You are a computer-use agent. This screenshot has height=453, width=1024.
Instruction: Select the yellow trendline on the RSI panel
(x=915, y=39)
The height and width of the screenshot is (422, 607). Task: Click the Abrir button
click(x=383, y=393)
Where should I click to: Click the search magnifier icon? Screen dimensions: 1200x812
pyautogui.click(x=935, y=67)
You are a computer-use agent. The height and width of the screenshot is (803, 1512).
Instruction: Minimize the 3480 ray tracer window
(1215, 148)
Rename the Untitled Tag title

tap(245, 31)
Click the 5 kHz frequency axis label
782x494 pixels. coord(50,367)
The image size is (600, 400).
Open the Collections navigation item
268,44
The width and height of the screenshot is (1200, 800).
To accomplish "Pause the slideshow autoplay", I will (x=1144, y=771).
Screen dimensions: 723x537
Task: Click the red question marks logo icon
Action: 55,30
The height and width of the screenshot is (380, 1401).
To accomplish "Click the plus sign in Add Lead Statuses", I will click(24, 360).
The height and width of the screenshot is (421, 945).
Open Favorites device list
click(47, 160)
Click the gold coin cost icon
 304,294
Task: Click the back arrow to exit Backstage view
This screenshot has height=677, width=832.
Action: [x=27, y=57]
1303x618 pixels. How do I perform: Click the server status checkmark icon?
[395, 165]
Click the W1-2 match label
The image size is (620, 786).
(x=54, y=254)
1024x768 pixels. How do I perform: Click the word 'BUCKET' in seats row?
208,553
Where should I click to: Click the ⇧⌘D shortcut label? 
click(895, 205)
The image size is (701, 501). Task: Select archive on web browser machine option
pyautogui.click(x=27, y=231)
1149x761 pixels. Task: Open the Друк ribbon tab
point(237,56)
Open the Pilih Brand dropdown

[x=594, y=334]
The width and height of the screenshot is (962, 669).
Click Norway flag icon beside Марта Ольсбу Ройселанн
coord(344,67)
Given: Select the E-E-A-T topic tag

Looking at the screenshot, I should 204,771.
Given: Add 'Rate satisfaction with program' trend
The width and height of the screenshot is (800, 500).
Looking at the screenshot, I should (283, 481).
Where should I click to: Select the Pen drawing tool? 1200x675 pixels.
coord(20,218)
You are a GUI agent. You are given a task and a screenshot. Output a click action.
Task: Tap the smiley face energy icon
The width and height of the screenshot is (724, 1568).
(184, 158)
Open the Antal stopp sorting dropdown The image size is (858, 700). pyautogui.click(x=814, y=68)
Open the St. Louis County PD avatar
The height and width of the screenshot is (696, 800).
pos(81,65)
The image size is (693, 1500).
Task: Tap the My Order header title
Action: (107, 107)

◆ Task item:
What is the number of lines in the material above that carry the word "computer"? Respond with that count and nothing more.

◆ Written solution:
2